> **Material for the task**
--------------------------------------------------

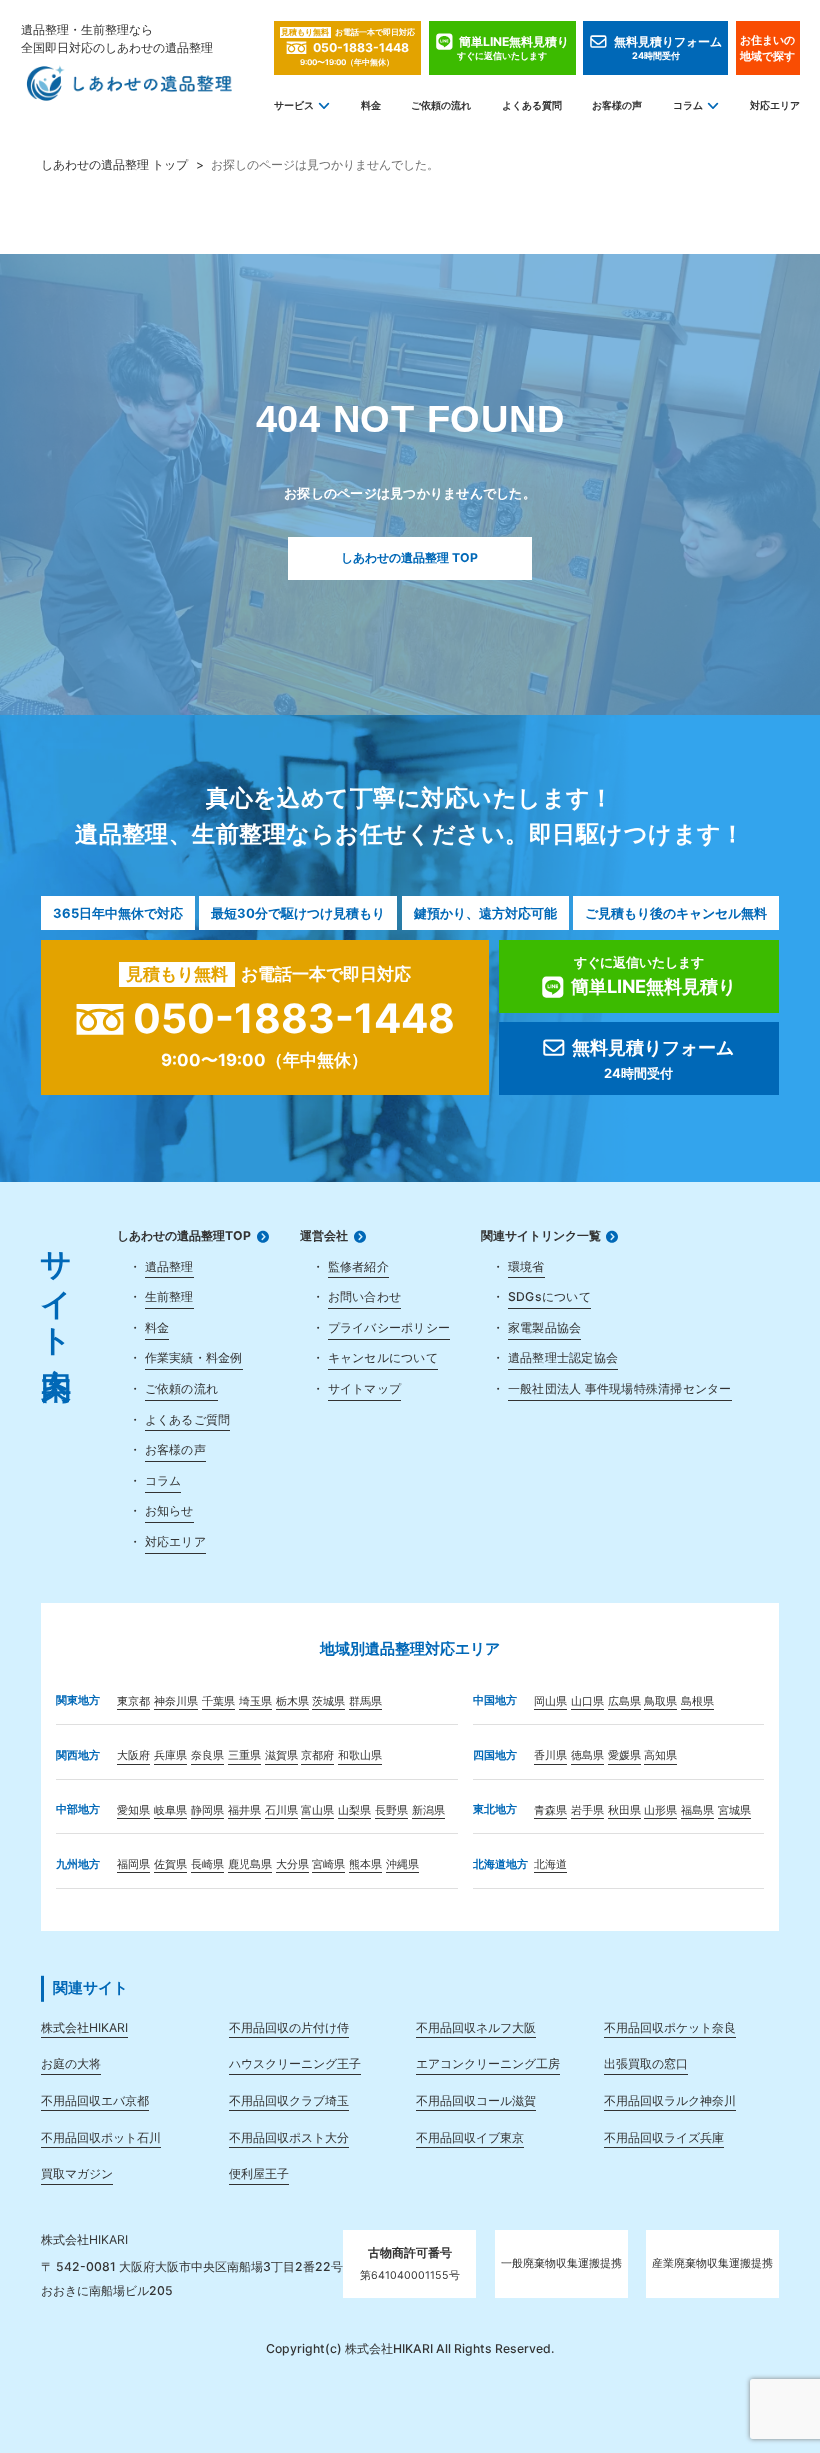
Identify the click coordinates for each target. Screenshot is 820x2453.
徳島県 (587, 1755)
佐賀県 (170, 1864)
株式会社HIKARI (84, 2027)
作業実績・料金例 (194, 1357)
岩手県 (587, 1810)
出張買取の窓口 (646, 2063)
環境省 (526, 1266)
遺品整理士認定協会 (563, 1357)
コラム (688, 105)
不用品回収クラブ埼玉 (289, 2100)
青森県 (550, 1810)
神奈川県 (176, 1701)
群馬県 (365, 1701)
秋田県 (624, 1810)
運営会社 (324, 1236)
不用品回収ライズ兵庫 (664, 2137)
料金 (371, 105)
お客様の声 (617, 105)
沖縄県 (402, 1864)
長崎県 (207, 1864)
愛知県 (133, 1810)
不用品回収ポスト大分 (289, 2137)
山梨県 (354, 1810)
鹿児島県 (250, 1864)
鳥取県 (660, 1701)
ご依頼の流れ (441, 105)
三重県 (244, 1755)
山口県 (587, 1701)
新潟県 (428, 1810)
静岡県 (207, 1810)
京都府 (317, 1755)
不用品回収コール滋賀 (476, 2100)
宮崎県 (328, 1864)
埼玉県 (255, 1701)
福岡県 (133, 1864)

--------------------------------------------------

> **Problem to solve**
For this exercise, please reproduce the records above exactly and drop the images.

> **Written answer**
Identify the click coordinates for each target. Screenshot is 820x2453.
徳島県 (587, 1755)
佐賀県 (170, 1864)
株式会社HIKARI (84, 2027)
作業実績・料金例 (194, 1357)
岩手県 (587, 1810)
出張買取の窓口 (646, 2063)
環境省 (526, 1266)
遺品整理士認定協会 (563, 1357)
コラム (688, 105)
不用品回収クラブ埼玉 (289, 2100)
青森県 (550, 1810)
神奈川県 (176, 1701)
群馬県 (365, 1701)
秋田県 (624, 1810)
運営会社 (324, 1236)
不用品回収ライズ兵庫 (664, 2137)
料金 (371, 105)
お客様の声 (617, 105)
沖縄県 (402, 1864)
長崎県 (207, 1864)
愛知県 (133, 1810)
不用品回収ポスト大分 (289, 2137)
山梨県 (354, 1810)
鹿児島県 (250, 1864)
鳥取県 (660, 1701)
ご依頼の流れ (441, 105)
三重県 (244, 1755)
山口県 (587, 1701)
新潟県 (428, 1810)
静岡県 (207, 1810)
京都府 (317, 1755)
不用品回収コール滋賀 (476, 2100)
宮崎県 (328, 1864)
埼玉県 (255, 1701)
福岡県 (133, 1864)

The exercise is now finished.